TASK OBJECTIVE: Return the last lines of the data below word for word, starting with the line that contains "Locate an element on the screen. This" and ending with the final line of the data.

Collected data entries
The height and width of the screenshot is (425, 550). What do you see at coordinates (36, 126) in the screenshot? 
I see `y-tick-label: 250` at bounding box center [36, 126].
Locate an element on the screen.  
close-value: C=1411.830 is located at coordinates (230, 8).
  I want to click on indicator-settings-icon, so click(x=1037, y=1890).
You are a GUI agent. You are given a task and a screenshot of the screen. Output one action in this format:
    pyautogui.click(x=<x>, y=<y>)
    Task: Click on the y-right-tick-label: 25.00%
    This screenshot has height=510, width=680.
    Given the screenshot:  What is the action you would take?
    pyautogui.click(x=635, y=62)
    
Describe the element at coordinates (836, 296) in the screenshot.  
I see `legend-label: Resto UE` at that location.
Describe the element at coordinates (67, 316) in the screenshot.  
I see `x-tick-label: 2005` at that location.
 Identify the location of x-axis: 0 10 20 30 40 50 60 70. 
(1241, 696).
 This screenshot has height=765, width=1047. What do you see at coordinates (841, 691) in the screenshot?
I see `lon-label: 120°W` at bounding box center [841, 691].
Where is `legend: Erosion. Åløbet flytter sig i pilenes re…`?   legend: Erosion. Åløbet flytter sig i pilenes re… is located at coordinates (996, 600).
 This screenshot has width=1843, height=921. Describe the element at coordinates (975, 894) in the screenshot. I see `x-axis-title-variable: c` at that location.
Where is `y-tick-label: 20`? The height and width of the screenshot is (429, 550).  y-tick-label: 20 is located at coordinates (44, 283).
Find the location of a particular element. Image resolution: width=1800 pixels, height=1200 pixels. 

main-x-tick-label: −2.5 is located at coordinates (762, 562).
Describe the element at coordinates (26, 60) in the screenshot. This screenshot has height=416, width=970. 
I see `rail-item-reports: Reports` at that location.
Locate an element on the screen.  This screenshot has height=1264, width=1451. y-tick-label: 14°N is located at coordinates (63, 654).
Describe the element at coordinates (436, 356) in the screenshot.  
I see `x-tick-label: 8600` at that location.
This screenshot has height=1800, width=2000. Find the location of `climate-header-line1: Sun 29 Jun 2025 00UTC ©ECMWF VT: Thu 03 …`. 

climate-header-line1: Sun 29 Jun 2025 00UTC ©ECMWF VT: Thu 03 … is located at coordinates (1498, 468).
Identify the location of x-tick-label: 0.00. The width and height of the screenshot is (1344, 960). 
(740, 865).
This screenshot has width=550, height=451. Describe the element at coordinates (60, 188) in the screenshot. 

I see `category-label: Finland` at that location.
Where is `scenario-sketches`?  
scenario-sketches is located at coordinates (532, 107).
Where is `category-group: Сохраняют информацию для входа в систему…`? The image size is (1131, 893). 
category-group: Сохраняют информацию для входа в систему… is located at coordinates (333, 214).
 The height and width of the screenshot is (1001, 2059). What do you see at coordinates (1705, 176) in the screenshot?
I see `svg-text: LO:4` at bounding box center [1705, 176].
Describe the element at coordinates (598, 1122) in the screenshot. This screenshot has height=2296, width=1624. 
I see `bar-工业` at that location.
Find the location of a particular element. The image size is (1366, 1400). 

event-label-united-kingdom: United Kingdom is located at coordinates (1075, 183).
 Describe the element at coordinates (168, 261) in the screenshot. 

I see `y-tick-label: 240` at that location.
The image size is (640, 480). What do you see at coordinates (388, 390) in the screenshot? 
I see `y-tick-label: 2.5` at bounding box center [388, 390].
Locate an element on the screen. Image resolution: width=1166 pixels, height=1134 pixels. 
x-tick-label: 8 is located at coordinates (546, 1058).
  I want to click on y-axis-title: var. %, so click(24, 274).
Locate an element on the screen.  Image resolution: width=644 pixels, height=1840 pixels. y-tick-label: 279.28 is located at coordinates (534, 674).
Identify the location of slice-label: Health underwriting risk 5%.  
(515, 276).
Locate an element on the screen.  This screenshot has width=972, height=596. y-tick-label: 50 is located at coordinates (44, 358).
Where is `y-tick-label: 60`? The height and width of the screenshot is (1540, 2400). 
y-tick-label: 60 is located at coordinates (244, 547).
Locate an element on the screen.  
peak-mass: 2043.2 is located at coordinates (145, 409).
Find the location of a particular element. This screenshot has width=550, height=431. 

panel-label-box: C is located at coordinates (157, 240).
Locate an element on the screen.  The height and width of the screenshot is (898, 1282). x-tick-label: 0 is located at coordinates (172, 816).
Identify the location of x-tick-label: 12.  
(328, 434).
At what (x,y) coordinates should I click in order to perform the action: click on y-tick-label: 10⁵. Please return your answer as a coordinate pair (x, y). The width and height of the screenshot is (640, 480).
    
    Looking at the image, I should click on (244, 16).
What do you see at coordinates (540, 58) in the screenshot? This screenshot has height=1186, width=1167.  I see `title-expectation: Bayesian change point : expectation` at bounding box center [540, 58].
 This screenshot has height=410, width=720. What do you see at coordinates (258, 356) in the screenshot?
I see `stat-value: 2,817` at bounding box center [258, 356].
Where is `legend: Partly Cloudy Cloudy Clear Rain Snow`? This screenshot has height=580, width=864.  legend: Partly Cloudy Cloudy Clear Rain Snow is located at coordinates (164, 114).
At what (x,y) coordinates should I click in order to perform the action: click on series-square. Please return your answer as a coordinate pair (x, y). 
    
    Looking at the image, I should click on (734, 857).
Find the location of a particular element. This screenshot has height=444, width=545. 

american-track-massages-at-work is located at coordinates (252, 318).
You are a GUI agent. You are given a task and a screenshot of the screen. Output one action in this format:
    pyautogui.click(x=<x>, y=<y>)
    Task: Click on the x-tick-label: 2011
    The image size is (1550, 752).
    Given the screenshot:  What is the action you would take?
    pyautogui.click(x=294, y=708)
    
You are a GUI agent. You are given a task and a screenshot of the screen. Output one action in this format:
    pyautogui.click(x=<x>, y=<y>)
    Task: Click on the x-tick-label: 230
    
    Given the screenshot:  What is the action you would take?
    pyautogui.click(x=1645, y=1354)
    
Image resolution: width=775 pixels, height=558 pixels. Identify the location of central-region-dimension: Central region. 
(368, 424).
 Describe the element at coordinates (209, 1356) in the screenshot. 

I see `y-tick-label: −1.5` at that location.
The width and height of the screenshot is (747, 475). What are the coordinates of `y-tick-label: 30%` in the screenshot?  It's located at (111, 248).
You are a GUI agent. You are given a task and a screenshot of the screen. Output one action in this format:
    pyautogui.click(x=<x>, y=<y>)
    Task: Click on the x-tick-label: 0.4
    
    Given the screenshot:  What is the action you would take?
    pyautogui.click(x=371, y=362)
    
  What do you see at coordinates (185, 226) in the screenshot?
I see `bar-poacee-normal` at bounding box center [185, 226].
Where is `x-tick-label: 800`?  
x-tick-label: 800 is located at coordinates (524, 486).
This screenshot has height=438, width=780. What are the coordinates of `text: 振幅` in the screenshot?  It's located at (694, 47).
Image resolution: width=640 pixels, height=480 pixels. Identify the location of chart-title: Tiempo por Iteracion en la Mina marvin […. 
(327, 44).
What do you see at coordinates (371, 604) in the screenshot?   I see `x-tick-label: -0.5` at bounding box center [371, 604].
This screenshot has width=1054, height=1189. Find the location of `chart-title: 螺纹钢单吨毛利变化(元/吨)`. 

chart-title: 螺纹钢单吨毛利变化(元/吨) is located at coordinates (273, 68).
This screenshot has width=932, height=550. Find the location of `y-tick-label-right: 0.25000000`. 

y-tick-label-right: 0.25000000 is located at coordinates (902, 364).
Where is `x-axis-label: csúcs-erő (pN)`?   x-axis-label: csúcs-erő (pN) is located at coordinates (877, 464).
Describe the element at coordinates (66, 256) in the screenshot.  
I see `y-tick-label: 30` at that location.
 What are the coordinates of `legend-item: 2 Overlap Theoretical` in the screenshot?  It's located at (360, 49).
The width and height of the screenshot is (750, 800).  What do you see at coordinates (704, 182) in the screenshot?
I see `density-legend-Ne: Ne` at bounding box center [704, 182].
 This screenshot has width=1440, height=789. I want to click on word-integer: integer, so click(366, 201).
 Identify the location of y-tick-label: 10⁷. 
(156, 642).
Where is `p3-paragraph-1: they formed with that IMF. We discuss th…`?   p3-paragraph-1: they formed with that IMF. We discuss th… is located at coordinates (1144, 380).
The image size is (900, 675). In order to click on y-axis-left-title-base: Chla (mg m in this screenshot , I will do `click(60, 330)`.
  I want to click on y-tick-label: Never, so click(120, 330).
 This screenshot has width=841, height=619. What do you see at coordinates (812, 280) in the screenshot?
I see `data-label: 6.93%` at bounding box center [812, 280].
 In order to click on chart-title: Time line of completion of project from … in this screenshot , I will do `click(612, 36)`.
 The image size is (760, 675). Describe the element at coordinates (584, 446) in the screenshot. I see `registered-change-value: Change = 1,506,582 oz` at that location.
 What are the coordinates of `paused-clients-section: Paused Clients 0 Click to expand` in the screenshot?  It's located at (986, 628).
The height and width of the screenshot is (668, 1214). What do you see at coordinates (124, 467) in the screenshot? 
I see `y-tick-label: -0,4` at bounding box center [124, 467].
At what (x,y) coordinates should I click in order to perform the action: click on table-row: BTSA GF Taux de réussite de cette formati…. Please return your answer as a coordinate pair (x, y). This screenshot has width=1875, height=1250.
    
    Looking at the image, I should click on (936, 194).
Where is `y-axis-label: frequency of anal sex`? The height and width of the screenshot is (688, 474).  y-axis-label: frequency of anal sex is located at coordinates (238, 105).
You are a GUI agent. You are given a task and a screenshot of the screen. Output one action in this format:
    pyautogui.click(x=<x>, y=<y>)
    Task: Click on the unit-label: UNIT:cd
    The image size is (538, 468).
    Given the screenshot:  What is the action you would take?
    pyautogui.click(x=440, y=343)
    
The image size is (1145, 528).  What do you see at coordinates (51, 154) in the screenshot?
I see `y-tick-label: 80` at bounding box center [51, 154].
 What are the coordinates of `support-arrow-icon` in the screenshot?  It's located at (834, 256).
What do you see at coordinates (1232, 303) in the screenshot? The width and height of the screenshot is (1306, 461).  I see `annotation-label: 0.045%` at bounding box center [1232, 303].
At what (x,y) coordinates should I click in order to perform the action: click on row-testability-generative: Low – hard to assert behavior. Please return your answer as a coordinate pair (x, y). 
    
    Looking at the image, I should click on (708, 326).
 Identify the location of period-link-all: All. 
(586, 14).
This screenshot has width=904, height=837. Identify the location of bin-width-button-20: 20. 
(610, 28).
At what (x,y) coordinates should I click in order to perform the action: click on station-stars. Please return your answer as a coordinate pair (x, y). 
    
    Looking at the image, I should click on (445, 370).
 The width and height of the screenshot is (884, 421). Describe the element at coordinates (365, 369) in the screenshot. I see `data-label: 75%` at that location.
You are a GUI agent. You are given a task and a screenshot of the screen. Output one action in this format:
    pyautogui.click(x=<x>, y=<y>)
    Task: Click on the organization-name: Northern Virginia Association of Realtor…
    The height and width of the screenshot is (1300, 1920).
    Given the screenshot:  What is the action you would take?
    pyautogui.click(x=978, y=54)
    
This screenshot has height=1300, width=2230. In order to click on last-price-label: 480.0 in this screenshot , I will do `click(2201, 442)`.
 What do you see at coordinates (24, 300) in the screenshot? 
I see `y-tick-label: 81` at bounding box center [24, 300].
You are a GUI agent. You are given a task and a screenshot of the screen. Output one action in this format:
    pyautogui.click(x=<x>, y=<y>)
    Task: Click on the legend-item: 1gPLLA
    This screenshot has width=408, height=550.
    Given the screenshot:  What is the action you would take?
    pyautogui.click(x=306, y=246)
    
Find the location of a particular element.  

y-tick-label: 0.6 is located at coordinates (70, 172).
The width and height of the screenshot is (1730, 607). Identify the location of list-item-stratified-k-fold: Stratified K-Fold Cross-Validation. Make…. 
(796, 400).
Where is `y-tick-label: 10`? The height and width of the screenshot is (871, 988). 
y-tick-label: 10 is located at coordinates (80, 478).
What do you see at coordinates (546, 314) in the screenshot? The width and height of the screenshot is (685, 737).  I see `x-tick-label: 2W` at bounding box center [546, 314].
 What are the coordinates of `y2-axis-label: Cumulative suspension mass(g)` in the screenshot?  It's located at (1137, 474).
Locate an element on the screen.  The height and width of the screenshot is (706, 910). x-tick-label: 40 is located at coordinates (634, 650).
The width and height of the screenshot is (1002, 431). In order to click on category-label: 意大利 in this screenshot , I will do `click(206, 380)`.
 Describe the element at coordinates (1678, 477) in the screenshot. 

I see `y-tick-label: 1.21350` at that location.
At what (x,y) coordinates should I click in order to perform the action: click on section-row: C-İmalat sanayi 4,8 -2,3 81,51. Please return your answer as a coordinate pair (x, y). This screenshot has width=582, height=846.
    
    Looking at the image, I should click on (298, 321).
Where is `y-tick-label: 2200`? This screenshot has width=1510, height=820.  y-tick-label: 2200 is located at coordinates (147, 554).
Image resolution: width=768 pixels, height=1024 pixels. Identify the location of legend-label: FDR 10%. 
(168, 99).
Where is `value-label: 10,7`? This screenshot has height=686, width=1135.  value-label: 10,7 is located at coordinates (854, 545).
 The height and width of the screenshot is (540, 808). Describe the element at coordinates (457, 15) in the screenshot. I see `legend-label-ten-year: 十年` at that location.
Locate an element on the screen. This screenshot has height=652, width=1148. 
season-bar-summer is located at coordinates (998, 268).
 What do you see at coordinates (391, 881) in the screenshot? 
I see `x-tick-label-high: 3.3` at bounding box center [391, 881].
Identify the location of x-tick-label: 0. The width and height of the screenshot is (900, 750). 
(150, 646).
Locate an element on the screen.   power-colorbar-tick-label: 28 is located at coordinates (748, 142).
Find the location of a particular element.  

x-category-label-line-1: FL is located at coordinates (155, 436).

EXERCISE OUTPUT:
Locate an element on the screen. This screenshot has height=652, width=1148. 
season-bar-summer is located at coordinates (998, 268).
 What do you see at coordinates (391, 881) in the screenshot? 
I see `x-tick-label-high: 3.3` at bounding box center [391, 881].
Identify the location of x-tick-label: 0. The width and height of the screenshot is (900, 750). 
(150, 646).
Locate an element on the screen.   power-colorbar-tick-label: 28 is located at coordinates (748, 142).
Find the location of a particular element.  

x-category-label-line-1: FL is located at coordinates (155, 436).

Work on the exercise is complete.